» YOUR ASSIGNMENT:
Take the line containing "You are a computer-use" through the last line of the data and retype those lines exactly. Pictures do not belong in the copy.

» DATA IN THIS EXERCISE:
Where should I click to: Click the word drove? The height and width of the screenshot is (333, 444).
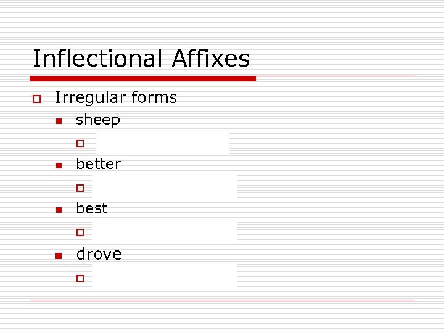pyautogui.click(x=99, y=254)
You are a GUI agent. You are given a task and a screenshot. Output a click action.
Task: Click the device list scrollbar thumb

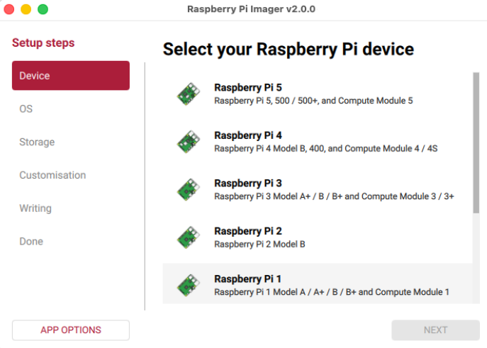coord(476,142)
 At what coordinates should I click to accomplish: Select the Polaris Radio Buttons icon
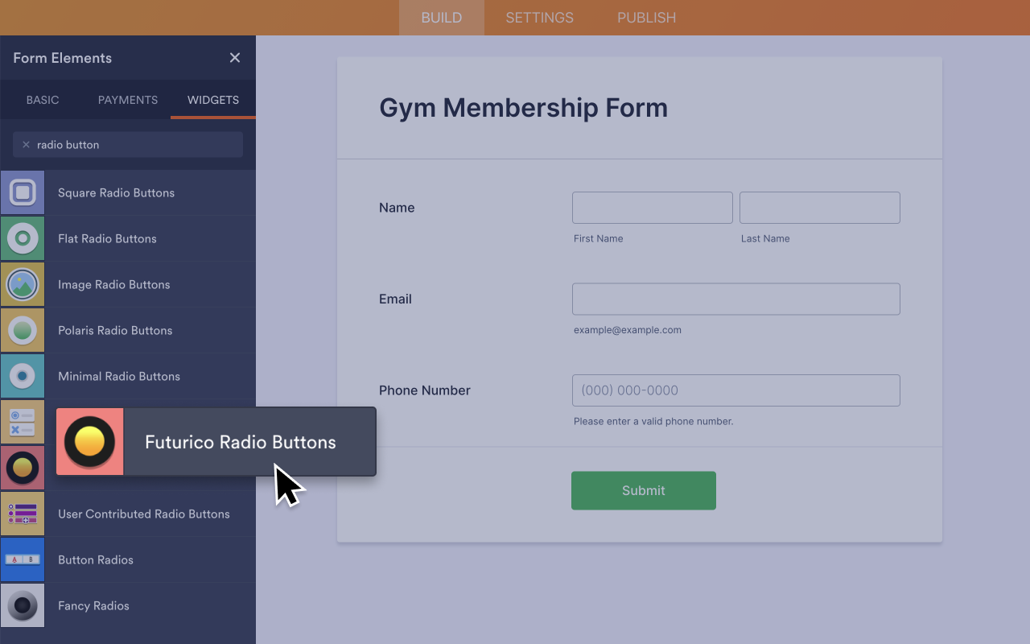tap(23, 330)
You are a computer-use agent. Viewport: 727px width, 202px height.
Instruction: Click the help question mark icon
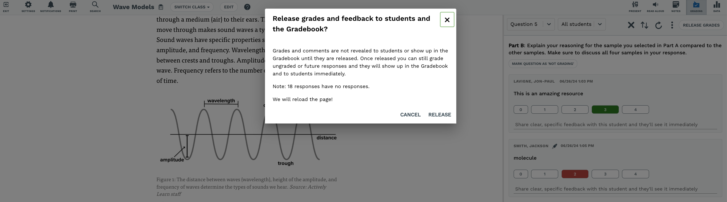pos(247,7)
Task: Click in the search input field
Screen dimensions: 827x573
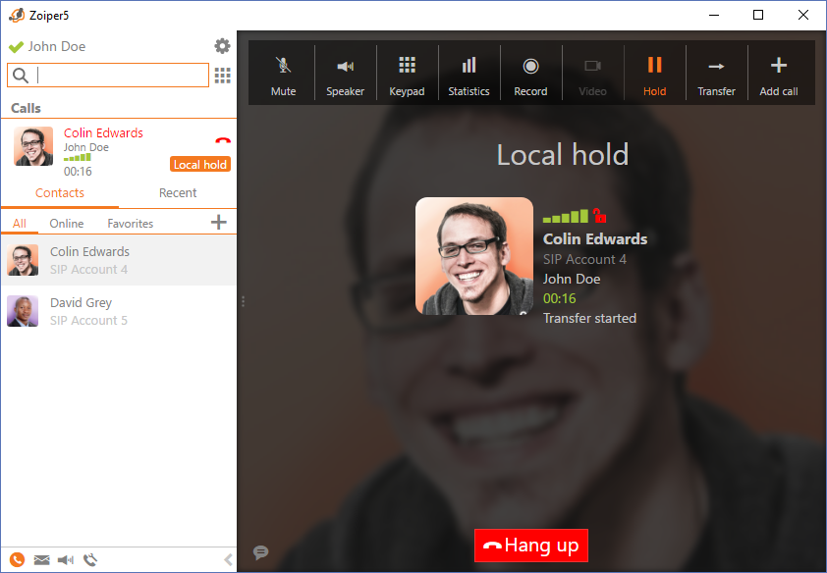Action: pyautogui.click(x=120, y=76)
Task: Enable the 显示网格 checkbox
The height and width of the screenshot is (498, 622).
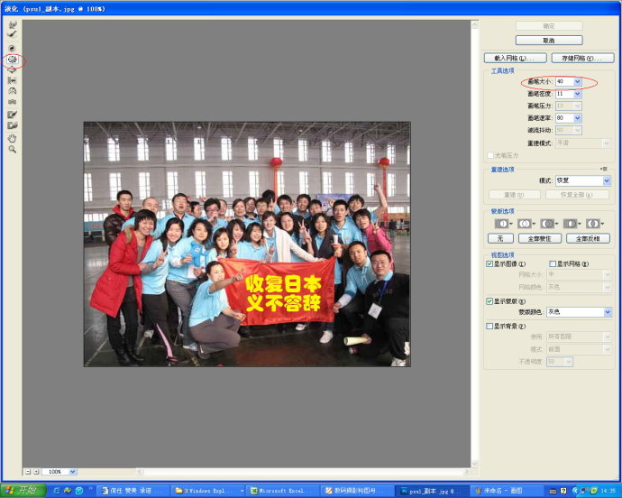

» OUTPUT OF THE EXERCISE:
You are a computer-use agent. Viewport: 727px width, 202px height.
Instruction: Click the help question mark icon
pos(247,7)
Task: Click in the search input field
Screen dimensions: 827x573
Action: pyautogui.click(x=120, y=76)
Task: Enable the 显示网格 checkbox
The height and width of the screenshot is (498, 622).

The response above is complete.